● Screenshot grounding data
==*==
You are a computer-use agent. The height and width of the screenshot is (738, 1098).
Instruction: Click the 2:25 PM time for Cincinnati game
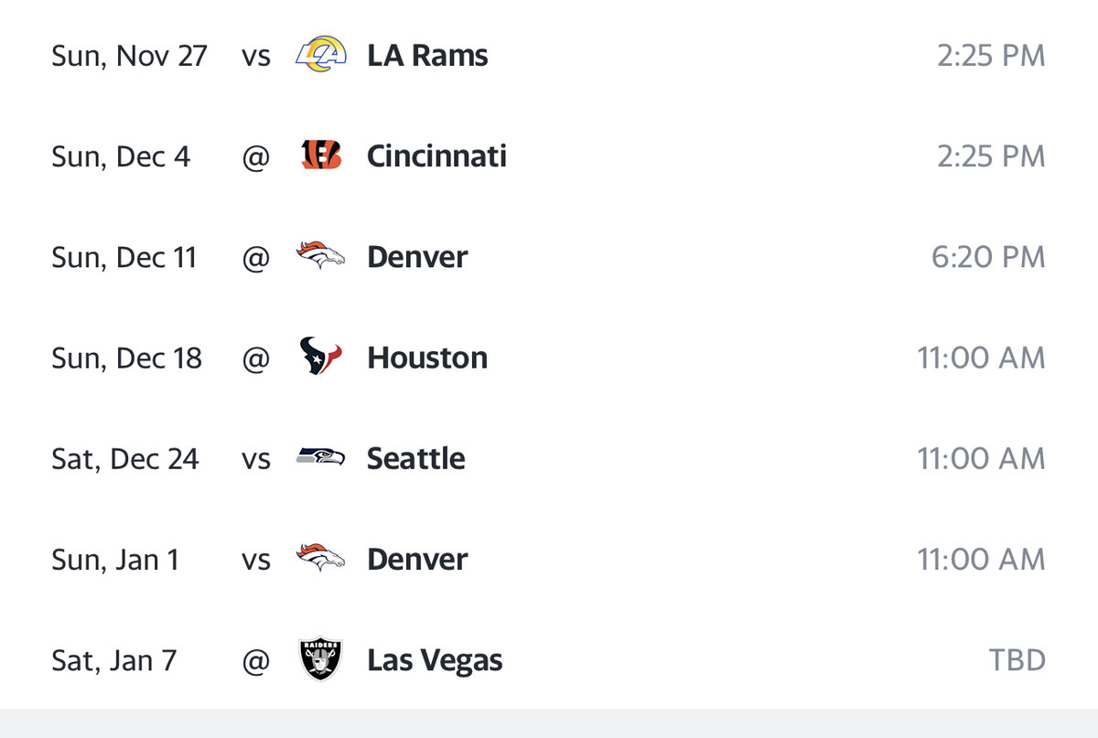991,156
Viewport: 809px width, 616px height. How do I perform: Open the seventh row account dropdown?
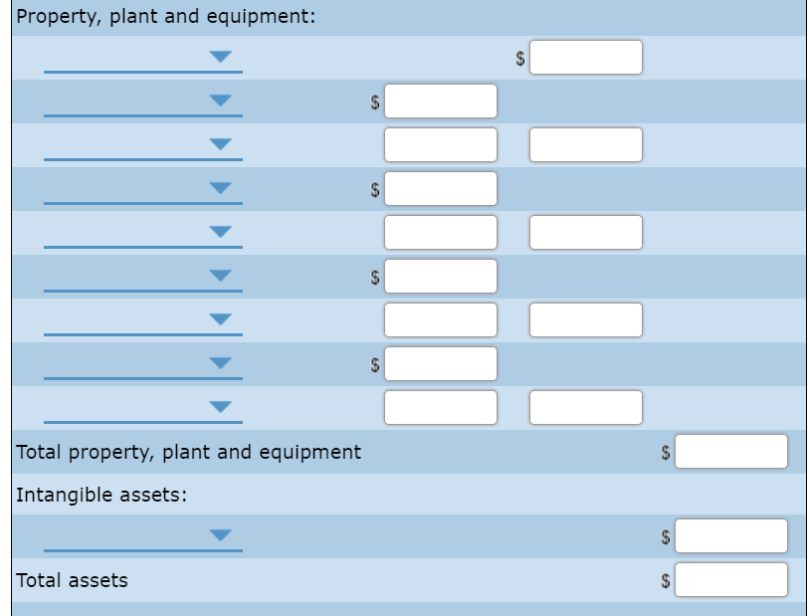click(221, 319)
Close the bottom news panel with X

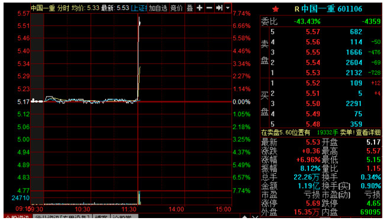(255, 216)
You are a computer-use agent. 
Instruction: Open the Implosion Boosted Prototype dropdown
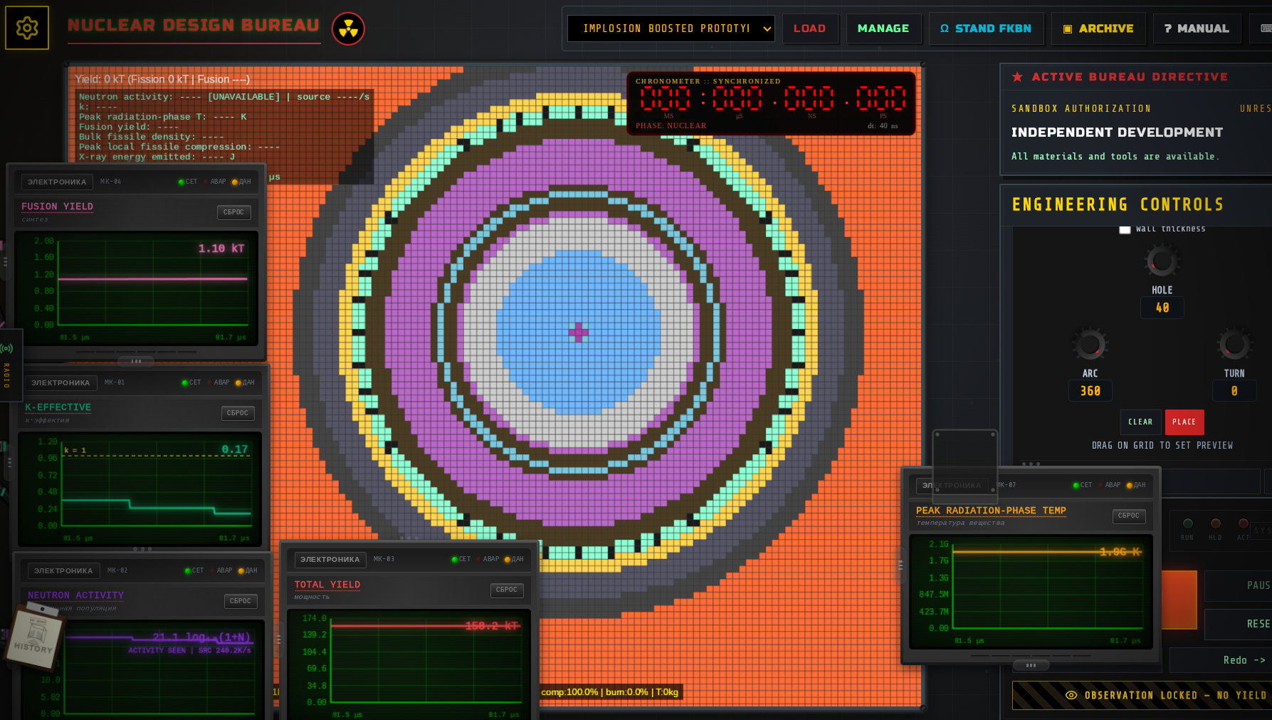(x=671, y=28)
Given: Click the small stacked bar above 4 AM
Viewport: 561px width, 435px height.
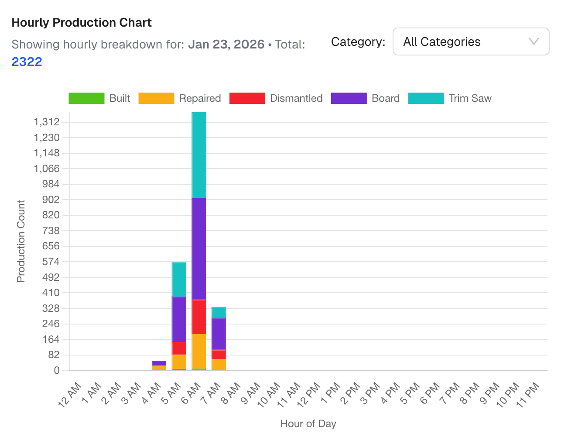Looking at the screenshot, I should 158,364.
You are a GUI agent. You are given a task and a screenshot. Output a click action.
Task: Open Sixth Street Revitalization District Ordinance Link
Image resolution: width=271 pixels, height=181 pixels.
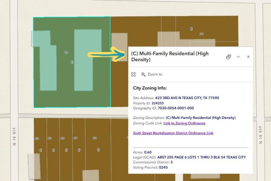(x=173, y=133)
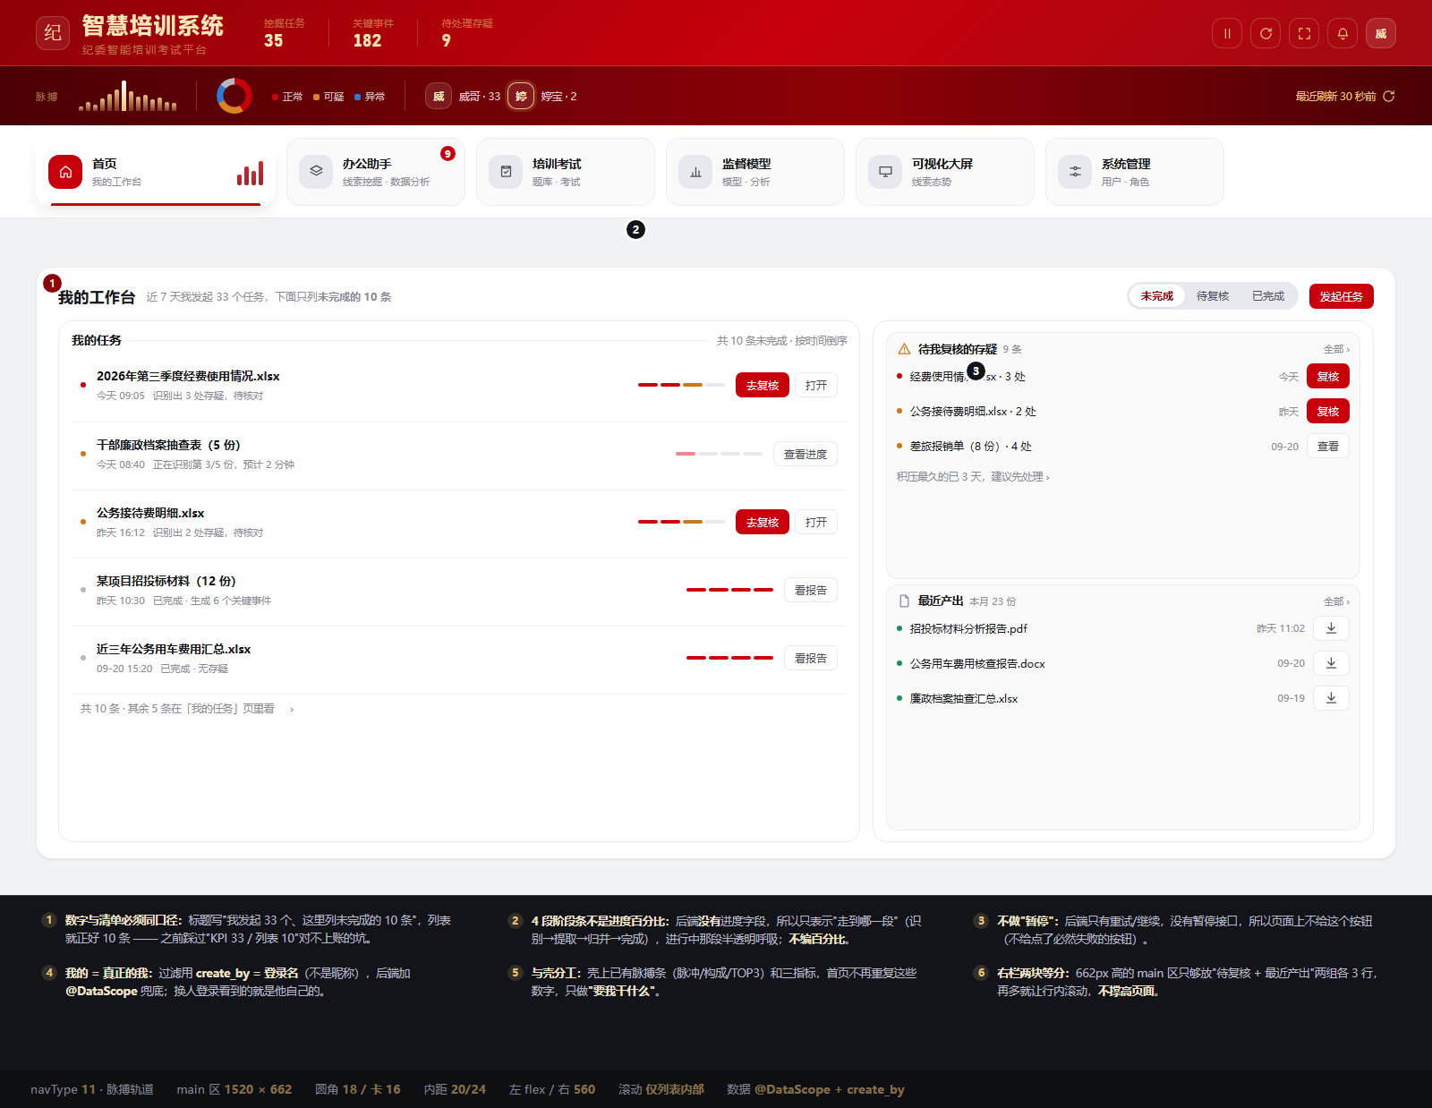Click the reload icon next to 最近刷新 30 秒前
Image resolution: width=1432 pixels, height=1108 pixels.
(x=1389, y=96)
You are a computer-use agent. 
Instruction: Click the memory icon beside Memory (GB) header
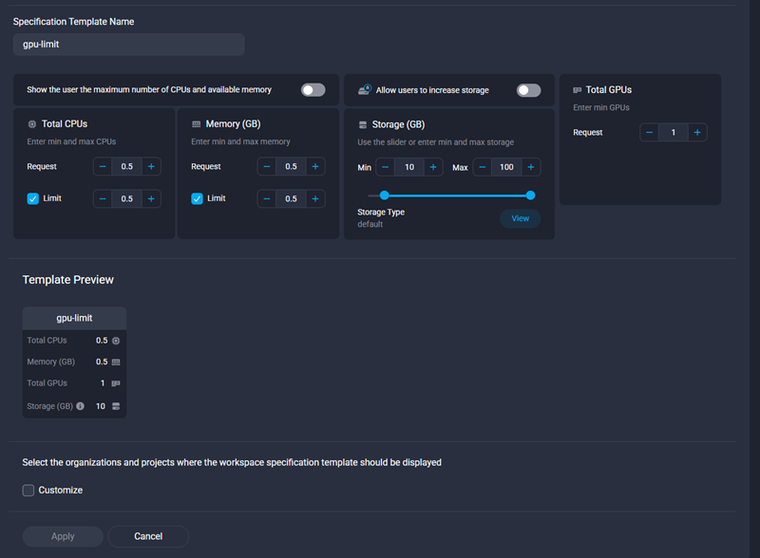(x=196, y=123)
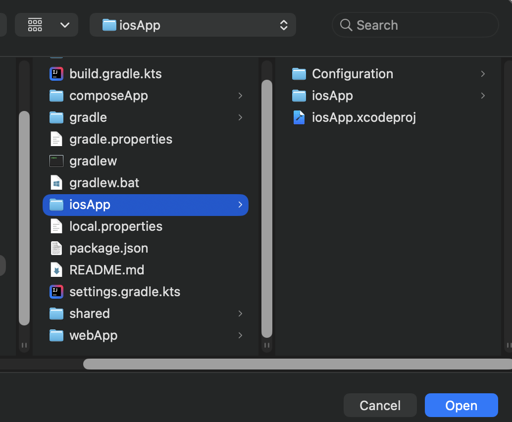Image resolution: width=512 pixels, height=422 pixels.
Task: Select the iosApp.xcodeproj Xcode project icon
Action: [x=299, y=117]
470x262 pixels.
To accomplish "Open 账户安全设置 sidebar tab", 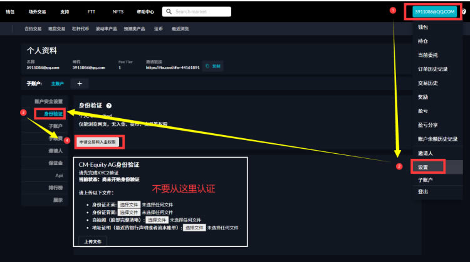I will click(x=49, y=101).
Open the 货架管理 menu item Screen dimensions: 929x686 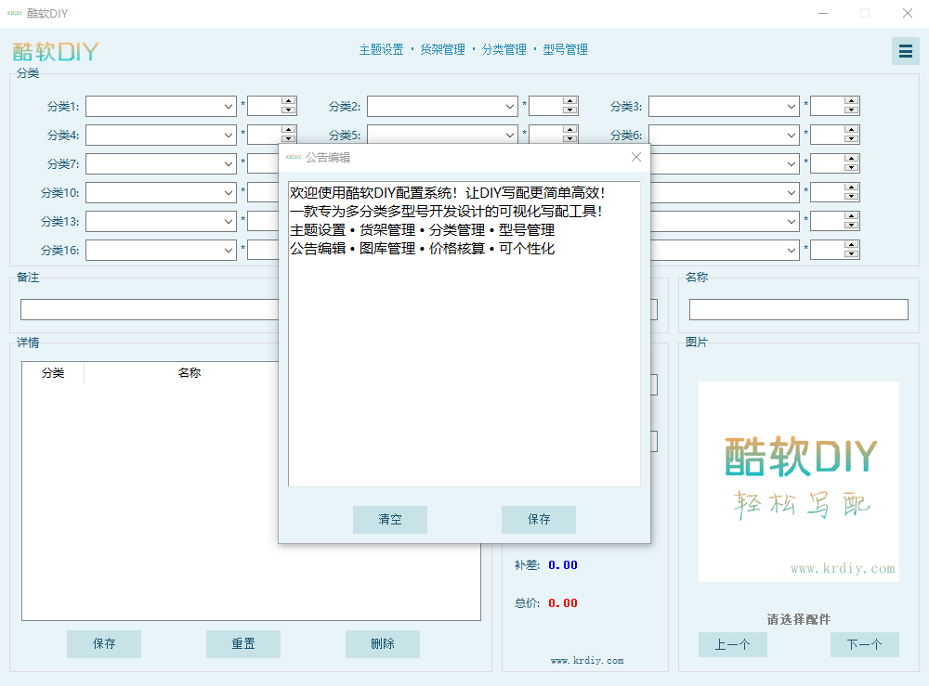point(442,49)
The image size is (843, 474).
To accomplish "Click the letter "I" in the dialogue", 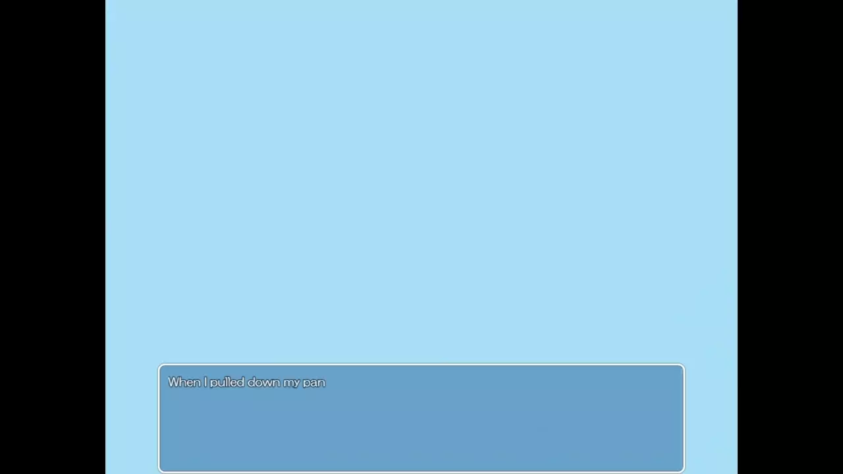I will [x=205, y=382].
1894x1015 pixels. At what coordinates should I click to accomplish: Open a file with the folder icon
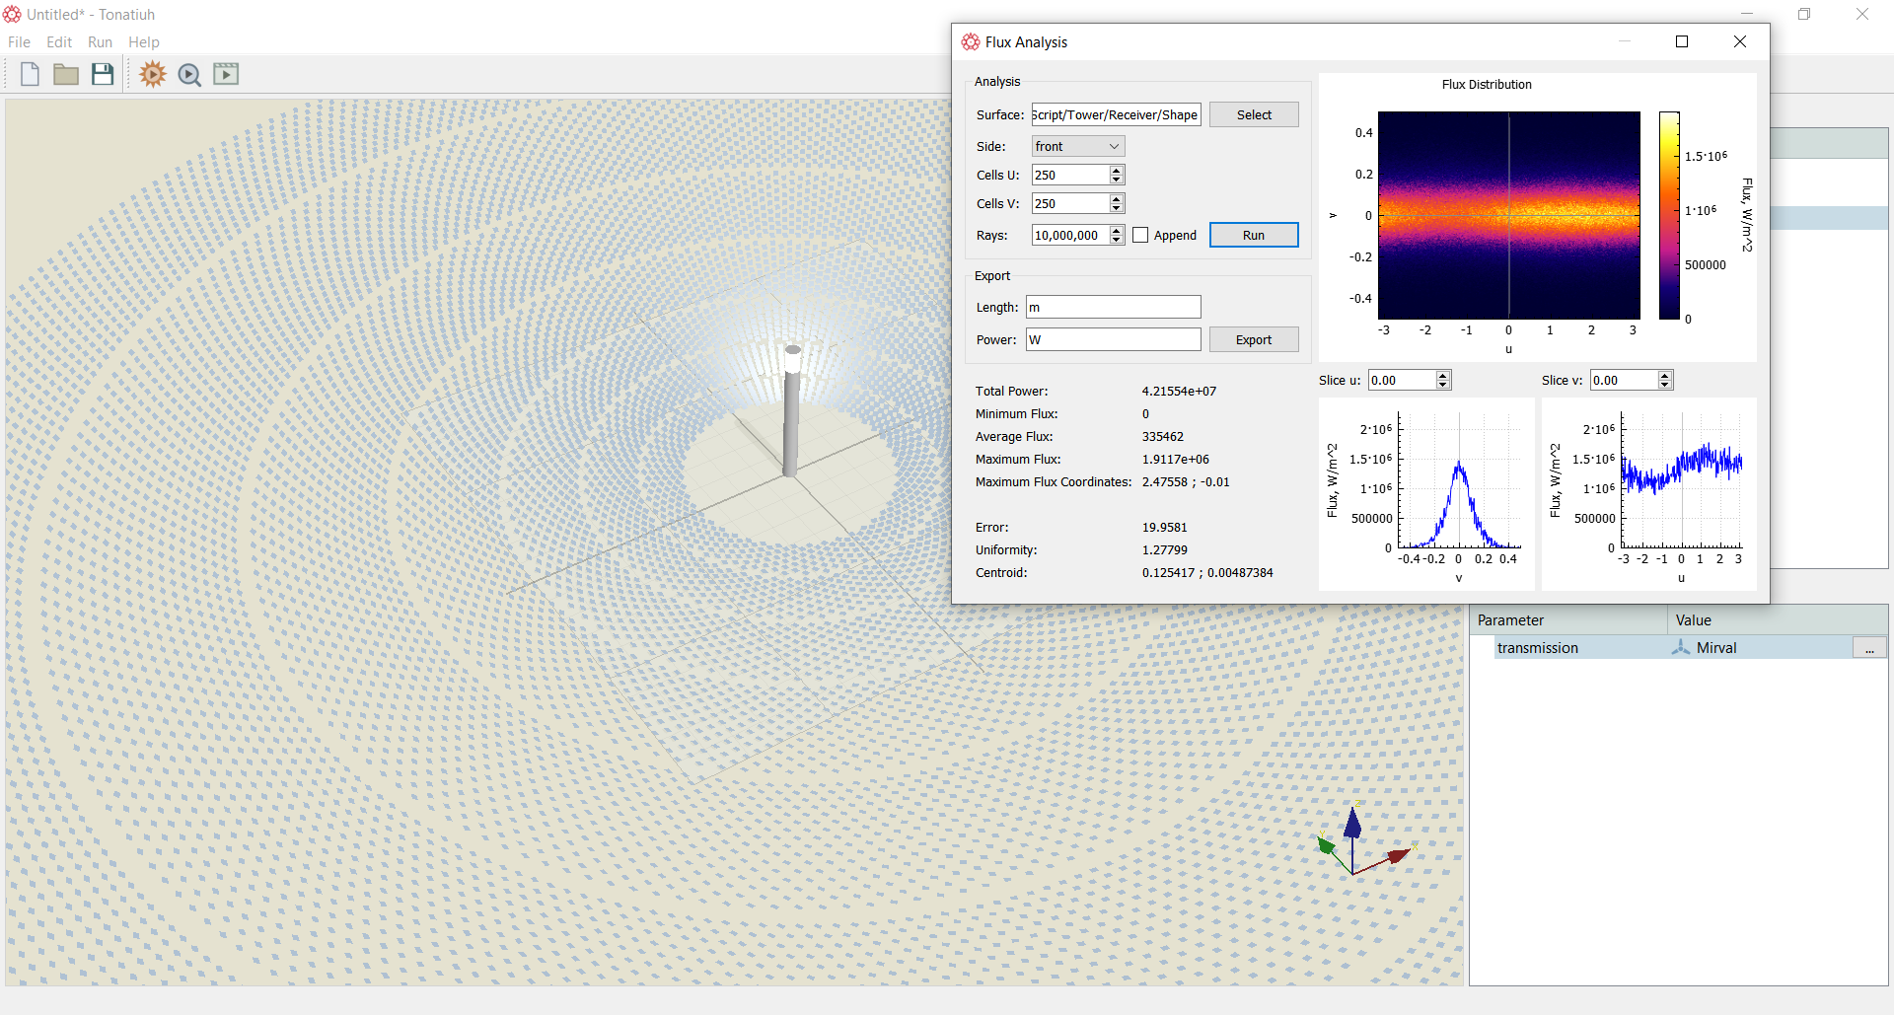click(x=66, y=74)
==*==
The expected result is every line above containing the string "agent".

You are a computer-use agent. The height and width of the screenshot is (738, 1098).
You are a computer-use agent. 
You are a GUI agent. You are given a task and a screenshot. Output a click action.
You are a computer-use agent. 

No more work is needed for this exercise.